--- Entries supplied ---

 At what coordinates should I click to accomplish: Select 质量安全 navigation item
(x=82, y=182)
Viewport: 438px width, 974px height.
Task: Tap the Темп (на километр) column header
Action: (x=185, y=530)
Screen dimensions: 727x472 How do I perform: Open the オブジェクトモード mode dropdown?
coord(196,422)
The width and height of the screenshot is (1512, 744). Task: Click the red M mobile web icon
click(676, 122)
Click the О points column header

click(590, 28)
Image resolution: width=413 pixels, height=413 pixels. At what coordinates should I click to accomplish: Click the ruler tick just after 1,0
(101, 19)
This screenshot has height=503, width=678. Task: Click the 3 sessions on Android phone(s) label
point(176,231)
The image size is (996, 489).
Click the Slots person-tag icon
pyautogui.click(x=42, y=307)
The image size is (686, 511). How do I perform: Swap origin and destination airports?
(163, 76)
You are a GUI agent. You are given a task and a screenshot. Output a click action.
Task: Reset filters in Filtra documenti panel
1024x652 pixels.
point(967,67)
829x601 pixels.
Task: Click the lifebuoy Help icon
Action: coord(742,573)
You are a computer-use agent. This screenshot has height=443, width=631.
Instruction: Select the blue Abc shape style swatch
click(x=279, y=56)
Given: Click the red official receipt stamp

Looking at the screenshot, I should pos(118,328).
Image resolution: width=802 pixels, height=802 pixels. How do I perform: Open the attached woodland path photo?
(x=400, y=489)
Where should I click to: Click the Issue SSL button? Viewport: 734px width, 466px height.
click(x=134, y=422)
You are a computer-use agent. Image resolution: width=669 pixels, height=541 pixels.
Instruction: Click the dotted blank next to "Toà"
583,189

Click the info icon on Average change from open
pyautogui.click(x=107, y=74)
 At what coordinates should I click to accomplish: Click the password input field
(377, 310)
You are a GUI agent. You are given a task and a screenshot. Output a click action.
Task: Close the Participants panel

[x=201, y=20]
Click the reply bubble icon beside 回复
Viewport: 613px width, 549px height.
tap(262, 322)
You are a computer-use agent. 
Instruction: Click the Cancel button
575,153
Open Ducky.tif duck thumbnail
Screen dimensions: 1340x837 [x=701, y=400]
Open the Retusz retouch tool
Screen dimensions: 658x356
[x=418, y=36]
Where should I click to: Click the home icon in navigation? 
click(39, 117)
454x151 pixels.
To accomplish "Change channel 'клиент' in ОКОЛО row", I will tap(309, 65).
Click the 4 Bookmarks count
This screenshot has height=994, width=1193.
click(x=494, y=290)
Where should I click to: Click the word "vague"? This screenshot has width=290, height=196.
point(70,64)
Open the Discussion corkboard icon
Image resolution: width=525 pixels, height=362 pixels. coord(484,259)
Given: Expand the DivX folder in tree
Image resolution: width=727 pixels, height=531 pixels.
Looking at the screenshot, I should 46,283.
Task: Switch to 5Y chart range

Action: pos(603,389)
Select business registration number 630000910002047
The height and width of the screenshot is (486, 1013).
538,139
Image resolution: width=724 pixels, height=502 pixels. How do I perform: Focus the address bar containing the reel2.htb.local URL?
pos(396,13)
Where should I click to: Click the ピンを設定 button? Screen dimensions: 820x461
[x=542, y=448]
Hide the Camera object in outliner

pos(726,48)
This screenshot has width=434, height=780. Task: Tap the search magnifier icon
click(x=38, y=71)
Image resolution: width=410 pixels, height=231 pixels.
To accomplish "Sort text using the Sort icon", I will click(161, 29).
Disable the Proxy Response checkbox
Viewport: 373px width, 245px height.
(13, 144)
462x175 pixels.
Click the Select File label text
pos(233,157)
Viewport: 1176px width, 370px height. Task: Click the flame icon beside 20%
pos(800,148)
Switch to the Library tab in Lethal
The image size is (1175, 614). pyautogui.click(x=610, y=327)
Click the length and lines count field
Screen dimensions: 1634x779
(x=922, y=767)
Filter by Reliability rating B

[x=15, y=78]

---

Assigned task:
Proceeding from the line containing "Where should I click to: Click the word" through the line containing "Select business registration", transcribe the lines above exactly, both end lines included.

Exercise solution:
Where should I click to: Click the word "vague"? This screenshot has width=290, height=196.
point(70,64)
Open the Discussion corkboard icon
Image resolution: width=525 pixels, height=362 pixels. coord(484,259)
Given: Expand the DivX folder in tree
Image resolution: width=727 pixels, height=531 pixels.
Looking at the screenshot, I should 46,283.
Task: Switch to 5Y chart range

Action: pos(603,389)
Select business registration number 630000910002047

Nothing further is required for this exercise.